* [EXERCISE PROMPT] In the entries below, identify every line with the string "accomplish" and copy it.

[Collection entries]
|---|

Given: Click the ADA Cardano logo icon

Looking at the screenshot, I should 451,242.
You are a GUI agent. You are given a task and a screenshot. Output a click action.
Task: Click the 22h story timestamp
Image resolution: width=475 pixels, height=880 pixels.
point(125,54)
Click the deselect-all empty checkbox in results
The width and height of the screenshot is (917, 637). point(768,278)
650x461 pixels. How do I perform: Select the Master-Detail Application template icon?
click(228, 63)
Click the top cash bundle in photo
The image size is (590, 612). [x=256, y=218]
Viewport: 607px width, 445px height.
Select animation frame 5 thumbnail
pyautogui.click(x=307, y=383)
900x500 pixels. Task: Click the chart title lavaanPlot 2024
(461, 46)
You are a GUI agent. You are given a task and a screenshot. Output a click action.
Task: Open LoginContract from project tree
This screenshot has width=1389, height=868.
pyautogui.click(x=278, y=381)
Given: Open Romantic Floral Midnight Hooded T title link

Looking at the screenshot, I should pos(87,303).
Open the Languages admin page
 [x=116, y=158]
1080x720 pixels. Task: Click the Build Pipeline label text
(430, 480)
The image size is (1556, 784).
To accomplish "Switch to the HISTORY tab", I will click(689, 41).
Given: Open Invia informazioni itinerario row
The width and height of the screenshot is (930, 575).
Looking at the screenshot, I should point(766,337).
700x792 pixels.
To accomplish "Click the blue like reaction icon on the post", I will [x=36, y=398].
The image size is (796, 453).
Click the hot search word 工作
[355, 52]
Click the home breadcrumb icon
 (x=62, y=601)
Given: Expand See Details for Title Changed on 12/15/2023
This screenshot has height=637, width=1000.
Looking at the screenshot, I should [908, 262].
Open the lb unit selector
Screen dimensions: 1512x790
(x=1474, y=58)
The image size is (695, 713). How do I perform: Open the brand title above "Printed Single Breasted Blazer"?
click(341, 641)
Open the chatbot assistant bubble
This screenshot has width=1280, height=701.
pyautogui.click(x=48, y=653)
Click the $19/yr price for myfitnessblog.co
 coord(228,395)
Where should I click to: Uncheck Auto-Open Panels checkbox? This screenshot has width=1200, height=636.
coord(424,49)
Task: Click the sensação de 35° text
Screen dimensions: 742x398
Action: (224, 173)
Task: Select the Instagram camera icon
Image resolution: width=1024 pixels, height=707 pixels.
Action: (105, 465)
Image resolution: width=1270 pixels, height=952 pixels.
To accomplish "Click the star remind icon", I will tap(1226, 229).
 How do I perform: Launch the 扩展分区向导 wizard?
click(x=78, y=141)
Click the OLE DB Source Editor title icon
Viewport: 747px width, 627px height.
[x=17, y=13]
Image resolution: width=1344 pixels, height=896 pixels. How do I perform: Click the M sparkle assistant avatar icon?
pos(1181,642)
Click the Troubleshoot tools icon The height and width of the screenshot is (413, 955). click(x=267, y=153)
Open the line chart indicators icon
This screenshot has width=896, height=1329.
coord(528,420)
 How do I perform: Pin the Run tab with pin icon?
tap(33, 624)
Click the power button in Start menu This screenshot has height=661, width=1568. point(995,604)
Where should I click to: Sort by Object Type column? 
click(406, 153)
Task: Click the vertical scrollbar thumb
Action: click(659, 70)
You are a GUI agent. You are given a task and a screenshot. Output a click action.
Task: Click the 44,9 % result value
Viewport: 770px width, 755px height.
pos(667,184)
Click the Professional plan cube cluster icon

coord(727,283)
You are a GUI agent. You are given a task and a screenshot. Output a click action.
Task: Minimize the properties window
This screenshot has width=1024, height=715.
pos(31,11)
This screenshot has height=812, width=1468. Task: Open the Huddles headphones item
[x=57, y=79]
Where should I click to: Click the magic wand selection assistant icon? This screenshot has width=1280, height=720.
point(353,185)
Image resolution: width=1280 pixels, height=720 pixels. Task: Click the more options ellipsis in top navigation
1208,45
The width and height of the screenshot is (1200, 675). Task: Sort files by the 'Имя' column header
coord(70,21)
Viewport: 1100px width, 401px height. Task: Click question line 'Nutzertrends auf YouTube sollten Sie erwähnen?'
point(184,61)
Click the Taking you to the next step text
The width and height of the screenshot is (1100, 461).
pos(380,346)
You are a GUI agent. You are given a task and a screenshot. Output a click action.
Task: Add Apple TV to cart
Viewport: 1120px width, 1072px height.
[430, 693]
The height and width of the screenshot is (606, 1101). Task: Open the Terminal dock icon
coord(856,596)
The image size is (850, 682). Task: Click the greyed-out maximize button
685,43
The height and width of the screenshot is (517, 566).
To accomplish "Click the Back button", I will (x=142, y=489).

|---|

* [SOLUTION TO THIS EXERCISE]
To accomplish "Switch to the HISTORY tab", I will click(689, 41).
To accomplish "Click the blue like reaction icon on the post", I will [x=36, y=398].
To accomplish "Click the star remind icon", I will tap(1226, 229).
To accomplish "Click the Back button", I will (x=142, y=489).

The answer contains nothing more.